TASK TO COMPLETE:
This exercise asks for every line of the material that includes the word "click".

(SOURCE DATA begins)

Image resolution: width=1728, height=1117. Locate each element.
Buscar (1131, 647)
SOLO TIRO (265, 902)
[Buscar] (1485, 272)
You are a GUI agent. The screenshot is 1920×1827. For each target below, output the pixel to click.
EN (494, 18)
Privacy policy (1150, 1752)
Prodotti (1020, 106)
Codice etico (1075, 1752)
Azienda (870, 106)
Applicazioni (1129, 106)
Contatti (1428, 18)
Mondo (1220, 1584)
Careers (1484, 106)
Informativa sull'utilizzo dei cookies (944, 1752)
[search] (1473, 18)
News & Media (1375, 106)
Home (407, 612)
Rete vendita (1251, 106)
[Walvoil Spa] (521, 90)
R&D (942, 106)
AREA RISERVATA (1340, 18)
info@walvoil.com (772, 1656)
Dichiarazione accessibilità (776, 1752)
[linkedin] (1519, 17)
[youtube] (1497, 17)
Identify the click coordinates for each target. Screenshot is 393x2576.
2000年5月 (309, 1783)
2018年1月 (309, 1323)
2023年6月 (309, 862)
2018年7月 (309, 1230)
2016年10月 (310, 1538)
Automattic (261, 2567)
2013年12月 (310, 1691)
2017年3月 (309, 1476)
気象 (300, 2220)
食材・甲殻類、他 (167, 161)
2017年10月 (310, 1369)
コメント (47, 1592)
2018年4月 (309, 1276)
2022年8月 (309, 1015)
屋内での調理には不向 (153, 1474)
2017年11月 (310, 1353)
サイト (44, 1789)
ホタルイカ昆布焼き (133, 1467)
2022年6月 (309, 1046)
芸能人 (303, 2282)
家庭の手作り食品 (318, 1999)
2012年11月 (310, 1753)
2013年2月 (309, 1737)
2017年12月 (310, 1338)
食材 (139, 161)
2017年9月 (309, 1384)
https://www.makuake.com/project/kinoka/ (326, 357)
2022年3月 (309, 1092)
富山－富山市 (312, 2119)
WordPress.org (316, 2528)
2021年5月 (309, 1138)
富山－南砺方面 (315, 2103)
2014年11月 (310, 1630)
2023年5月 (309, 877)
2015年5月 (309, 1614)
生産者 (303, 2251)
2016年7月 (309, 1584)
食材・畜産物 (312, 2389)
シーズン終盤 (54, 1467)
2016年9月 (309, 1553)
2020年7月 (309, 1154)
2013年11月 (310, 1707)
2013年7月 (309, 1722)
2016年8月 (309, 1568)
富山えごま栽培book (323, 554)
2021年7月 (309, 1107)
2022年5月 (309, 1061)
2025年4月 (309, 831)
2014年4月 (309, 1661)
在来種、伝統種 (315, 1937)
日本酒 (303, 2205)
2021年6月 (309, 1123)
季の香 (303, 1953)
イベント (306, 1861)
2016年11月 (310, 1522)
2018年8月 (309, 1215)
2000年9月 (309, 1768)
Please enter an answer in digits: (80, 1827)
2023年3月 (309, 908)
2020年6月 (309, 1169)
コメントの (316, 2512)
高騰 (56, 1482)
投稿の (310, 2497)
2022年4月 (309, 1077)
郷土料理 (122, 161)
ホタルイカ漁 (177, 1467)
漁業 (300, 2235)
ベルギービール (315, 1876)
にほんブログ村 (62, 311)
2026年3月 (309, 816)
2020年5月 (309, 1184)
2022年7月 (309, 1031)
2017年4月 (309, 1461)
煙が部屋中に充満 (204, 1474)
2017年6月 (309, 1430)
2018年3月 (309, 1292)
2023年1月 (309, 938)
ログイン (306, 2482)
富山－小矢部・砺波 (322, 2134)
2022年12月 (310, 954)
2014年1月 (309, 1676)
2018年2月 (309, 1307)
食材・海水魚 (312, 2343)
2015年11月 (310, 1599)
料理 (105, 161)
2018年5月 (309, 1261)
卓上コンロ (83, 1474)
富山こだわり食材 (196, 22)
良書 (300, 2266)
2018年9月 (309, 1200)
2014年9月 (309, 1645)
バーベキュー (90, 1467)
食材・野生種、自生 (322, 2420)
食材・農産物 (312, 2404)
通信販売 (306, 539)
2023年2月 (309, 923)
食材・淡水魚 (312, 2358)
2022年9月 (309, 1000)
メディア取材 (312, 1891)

(SOURCE DATA ends)

RESPONSE TO THIS TASK:
You are a GUI agent. The screenshot is 1920×1827. For each target below, output the pixel to click.
Identify the click coordinates for each target. Screenshot is 393x2576.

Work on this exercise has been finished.